Provided material:
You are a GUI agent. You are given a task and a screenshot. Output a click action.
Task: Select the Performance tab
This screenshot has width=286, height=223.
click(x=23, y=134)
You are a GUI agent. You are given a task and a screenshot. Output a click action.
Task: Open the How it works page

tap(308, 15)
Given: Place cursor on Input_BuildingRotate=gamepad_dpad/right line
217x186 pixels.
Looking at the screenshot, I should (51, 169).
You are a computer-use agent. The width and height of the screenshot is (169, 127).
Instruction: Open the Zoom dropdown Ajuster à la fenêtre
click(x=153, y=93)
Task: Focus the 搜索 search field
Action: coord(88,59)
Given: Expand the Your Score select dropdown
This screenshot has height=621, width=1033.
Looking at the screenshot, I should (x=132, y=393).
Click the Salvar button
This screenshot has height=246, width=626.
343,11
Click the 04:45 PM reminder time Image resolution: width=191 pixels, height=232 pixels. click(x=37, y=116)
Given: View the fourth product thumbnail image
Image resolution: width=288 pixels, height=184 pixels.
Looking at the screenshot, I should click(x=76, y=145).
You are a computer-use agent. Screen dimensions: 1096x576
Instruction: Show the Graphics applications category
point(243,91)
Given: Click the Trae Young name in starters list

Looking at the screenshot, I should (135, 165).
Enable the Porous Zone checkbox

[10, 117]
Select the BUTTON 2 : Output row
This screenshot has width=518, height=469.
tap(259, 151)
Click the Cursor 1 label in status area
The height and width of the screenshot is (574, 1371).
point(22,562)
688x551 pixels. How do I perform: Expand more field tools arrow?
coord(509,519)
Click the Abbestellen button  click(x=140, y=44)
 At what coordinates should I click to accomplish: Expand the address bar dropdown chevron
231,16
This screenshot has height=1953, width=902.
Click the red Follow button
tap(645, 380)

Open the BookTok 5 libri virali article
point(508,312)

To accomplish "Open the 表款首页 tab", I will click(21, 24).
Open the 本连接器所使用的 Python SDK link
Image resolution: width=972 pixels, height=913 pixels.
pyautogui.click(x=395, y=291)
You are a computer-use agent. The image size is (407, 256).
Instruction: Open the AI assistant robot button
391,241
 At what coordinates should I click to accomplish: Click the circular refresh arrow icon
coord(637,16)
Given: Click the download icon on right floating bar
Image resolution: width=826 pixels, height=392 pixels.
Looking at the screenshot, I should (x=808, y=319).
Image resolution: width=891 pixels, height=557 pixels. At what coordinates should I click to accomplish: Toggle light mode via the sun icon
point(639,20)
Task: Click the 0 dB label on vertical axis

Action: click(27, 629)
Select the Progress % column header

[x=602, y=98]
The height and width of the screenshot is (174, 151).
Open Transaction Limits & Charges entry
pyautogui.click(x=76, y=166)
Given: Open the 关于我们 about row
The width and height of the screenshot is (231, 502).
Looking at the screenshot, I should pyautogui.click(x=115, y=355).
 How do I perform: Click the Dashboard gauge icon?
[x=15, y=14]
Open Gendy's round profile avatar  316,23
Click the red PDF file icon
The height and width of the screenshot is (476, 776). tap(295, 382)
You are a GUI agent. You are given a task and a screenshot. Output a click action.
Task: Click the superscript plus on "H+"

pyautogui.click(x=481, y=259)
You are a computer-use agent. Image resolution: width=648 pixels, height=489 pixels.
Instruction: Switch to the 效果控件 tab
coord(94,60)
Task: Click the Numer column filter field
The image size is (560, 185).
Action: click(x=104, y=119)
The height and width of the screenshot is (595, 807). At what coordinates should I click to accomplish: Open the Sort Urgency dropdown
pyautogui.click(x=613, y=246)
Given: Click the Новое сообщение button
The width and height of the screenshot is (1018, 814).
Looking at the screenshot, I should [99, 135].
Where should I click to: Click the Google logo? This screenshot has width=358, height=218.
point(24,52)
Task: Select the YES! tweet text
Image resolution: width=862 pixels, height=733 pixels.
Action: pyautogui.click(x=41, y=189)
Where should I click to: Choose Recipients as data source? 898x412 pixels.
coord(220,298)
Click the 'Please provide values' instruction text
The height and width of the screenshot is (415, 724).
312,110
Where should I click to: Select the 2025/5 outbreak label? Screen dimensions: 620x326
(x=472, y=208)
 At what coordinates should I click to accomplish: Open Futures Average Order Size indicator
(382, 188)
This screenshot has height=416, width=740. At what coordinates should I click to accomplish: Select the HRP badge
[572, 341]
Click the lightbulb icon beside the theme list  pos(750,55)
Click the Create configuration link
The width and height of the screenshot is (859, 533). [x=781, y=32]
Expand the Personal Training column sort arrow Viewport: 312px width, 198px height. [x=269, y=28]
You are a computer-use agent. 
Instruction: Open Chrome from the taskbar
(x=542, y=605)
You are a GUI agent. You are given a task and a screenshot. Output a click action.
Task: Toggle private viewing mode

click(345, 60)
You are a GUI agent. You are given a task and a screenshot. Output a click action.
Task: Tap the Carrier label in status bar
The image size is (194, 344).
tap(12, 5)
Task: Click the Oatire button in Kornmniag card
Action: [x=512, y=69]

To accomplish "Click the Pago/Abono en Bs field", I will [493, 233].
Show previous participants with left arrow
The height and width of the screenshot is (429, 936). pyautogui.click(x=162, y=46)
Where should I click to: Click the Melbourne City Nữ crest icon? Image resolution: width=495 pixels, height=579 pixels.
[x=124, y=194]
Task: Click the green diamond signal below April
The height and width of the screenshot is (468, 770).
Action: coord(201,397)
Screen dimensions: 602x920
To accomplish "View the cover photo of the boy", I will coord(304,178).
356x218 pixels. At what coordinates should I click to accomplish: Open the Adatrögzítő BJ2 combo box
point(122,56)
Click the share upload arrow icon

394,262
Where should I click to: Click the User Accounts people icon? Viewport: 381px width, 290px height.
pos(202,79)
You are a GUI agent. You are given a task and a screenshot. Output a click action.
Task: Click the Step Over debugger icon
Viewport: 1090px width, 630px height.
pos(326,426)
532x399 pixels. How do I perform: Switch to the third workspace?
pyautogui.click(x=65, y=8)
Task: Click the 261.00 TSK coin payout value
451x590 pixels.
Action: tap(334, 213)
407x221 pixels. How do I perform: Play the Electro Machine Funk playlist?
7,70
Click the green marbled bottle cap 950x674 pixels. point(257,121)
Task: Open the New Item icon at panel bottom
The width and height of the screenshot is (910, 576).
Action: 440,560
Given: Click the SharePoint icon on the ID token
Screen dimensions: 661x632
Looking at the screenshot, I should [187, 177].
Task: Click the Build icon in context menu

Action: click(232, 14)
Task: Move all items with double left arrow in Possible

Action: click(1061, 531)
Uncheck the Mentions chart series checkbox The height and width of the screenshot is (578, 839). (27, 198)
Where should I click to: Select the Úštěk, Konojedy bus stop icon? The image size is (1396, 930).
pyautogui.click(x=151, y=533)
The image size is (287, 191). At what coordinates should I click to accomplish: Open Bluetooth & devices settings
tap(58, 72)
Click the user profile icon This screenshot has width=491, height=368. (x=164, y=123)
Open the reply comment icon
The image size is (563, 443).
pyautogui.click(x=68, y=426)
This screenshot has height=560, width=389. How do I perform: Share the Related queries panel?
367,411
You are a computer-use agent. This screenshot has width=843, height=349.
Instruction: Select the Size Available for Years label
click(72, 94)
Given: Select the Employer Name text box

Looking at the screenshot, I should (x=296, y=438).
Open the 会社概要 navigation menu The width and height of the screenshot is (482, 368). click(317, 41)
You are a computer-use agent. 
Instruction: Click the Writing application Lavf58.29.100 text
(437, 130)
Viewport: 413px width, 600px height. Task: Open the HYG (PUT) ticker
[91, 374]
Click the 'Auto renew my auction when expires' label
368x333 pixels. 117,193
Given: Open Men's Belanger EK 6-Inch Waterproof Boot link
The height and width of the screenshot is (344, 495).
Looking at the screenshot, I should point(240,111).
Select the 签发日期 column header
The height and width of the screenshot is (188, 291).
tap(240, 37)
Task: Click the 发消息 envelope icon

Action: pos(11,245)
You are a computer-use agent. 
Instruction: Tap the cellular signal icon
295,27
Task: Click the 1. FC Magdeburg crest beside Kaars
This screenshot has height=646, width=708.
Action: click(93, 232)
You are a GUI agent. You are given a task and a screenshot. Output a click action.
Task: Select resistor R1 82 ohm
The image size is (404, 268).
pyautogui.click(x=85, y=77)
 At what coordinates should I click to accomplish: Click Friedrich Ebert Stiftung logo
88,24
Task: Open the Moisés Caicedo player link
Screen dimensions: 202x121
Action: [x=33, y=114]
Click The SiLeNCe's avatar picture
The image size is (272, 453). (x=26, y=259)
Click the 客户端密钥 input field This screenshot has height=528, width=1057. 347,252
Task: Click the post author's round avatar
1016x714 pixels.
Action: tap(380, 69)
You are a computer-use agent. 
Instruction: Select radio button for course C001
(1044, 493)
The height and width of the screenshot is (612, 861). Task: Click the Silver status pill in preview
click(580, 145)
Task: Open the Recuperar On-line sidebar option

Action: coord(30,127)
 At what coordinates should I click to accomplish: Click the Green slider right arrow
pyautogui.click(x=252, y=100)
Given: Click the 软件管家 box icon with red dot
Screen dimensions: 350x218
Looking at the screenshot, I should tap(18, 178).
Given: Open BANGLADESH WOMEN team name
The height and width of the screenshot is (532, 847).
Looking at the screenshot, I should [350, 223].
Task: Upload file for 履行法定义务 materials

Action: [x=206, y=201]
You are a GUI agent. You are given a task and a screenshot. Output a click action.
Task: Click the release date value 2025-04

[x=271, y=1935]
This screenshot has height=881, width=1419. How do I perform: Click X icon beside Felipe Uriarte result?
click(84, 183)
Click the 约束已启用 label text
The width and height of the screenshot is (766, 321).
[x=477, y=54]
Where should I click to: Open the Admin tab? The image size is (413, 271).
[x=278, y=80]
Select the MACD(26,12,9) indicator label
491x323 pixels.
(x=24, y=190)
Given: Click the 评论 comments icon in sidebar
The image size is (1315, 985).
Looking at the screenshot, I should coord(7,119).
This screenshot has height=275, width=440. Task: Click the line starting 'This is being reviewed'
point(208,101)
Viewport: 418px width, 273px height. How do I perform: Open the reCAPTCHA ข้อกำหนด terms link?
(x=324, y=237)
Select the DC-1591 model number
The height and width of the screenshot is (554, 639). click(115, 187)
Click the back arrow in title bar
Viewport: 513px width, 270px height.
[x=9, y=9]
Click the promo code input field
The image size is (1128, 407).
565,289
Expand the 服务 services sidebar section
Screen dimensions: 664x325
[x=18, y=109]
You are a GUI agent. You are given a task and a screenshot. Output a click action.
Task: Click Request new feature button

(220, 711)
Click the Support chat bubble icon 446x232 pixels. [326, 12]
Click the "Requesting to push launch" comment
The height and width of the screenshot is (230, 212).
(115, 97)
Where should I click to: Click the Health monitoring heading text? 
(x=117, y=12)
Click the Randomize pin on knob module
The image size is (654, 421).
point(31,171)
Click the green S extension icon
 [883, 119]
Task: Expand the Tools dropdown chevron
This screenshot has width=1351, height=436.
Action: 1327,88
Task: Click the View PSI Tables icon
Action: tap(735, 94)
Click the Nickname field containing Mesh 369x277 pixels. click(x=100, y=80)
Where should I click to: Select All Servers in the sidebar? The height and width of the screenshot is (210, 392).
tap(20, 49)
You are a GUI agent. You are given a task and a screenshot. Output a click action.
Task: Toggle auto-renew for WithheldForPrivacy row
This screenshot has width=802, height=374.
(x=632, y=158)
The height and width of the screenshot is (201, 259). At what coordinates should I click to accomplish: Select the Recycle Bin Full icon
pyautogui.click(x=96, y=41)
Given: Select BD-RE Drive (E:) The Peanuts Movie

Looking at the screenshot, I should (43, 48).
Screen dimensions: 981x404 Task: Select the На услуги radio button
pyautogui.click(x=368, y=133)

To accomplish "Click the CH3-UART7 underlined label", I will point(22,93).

Aim of the exercise:
Out of the data above, transcribe exactly and only the lines starting with the line that has "Click the 04:45" and going on through the line that has "Click the Abbestellen", both included.

Response box:
Click the 04:45 PM reminder time Image resolution: width=191 pixels, height=232 pixels. click(x=37, y=116)
Given: View the fourth product thumbnail image
Image resolution: width=288 pixels, height=184 pixels.
Looking at the screenshot, I should click(x=76, y=145).
You are a computer-use agent. Screen dimensions: 1096x576
Instruction: Show the Graphics applications category
point(243,91)
Given: Click the Trae Young name in starters list

Looking at the screenshot, I should (135, 165).
Enable the Porous Zone checkbox

[10, 117]
Select the BUTTON 2 : Output row
This screenshot has width=518, height=469.
tap(259, 151)
Click the Cursor 1 label in status area
The height and width of the screenshot is (574, 1371).
point(22,562)
688x551 pixels. How do I perform: Expand more field tools arrow?
coord(509,519)
Click the Abbestellen button  click(x=140, y=44)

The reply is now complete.